Altro obiettivo è quello del miglioramento della qualità delle produzioni zootecniche, sia sul piano della qualità igienico-sanitaria sia del prodotto. Il primo va ottenuto garantendo la tracciabilità delle stesse lungo l'intera filiera, a partire dalla corretta e completa gestione delle anagrafi zootecniche. Particolare importanza riveste anche, nell'ambito della gestione degli allevamenti, la corretta applicazione delle normative inerenti il benessere degli animali e l'applicazione delle norme di biosicurezza.
Il miglioramento della qualità delle produzioni zootecniche può essere ottenuto attraverso sistemi di produzione che valorizzino le produzioni locali e che ne aumentino il valore aggiunto. Si punta, per questo, sulla certificazione di qualità (Igp, Dop, certificazione volontaria) per valorizzare le produzioni con una forte connotazione territoriale, facendo leva sulle peculiarità ambientali e paesaggistiche dell'Umbria, che caratterizzano il prodotto rendendolo distinguibile e più attraente per il consumatore. Si punta, inoltre, sullo sviluppo delle filiere corte, rafforzando la tendenza, già in atto in Umbria, verso una riorganizzazione della filiera produttiva che sposti maggiormente i ricavi verso il produttore, che acquisisce spazi nelle varie fasi della filiera e offre al consumatore anche una maggior garanzia sulla qualità del prodotto.
Tra gli obiettivi prioritari c'è il miglioramento della sostenibilità ambientale degli allevamenti e la verifica dell'efficacia della normativa ambientale. Nel Piano vengono valutati tutti i possibili interventi attraverso i quali le aziende possono migliorare le loro "performance" ambientali. In questo ambito avrà un importante ruolo la ricerca e l'innovazione tecnologica e quindi l'applicazione delle migliori tecniche disponibili, che contemperano la sostenibilità ambientale con quella economica, o la sperimentazione di soluzioni originali.
Le criticità del settore che sono evidenziate nel Piano portano anche a una verifica del contesto normativo di carattere ambientale, sanitario e urbanistico che a livello regionale incide sull'attività zootecnica, al fine di individuare soluzioni migliorative. Il riconoscimento del ruolo fondamentale svolto dall'attività zootecnica nel nostro territorio - si sottolinea - deve passare anche attraverso una semplificazione normativa che dia maggiore snellezza agli adempimenti a carico delle imprese del settore e che tenga conto delle particolari condizioni di disagio in cui operano le aziende presenti nelle zone marginali e montane dell'Umbria regione che svolgono un'insostituibile funzione di presidio del territorio.

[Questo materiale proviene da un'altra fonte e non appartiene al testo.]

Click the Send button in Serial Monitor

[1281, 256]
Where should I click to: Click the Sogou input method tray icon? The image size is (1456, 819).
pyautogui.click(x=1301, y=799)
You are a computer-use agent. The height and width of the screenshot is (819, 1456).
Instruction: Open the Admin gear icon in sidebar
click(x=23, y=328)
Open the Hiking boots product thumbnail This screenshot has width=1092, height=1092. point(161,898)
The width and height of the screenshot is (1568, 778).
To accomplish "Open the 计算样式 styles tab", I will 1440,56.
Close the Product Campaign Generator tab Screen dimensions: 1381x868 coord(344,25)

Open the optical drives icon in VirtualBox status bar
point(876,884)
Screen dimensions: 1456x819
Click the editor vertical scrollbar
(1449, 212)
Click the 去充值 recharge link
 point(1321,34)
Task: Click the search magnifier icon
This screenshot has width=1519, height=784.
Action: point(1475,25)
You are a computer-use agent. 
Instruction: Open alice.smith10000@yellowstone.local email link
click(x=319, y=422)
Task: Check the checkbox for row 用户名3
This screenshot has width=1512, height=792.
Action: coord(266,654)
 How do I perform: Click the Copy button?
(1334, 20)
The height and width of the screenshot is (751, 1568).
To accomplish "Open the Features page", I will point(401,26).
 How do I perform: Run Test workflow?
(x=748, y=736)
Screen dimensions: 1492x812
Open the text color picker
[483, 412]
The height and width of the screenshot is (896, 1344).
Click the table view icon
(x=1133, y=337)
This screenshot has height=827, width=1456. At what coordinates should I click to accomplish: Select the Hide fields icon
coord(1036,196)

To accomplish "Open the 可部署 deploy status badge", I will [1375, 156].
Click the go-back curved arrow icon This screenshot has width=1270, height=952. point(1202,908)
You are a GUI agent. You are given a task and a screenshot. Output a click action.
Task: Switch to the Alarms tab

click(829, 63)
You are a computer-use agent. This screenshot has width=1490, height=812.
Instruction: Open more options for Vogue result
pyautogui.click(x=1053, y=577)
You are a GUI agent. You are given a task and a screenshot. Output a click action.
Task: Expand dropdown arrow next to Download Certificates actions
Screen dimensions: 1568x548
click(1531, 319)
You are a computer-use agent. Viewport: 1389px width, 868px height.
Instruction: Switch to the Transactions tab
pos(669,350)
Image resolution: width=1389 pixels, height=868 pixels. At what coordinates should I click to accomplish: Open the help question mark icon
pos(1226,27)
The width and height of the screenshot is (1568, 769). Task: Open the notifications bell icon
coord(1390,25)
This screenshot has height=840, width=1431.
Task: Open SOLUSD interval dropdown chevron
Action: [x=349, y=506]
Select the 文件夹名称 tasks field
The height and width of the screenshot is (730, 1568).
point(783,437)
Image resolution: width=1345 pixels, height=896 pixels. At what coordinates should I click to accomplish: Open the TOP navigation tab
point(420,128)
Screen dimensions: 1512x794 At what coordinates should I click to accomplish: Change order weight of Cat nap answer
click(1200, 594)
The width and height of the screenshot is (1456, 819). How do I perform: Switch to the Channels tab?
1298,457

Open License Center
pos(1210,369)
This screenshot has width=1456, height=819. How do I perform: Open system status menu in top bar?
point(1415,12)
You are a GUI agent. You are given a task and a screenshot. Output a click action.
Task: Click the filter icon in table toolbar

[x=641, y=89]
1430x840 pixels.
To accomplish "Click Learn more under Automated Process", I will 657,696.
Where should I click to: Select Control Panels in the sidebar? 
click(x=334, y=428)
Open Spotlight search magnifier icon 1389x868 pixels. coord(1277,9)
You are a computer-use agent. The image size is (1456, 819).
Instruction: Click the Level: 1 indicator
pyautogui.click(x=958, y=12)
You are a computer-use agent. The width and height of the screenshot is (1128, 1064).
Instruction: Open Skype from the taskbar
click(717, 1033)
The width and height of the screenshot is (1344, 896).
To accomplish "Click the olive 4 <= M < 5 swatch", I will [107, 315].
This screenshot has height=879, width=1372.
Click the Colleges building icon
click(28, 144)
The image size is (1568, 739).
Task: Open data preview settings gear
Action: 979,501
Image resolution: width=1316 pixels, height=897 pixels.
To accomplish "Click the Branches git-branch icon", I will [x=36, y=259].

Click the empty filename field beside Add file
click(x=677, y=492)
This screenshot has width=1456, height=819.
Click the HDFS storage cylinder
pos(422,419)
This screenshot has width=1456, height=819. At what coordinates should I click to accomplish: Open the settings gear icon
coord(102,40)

Quarto obiettivo è quello dell'incremento della produzione di beni pubblici, a beneficio di tutta la collettività: la protezione dell'ambiente, la conservazione della biodiversità, della fertilità dei suoli e della qualità delle acque, la conservazione del paesaggio, la salubrità degli alimenti, la salute degli animali e delle piante, la vitalità delle aree rurali. L'attività agricola e in particolare quella zootecnica, hanno un ruolo fondamentale nella "produzione" e conservazione di questi beni che rischiano di esaurirsi.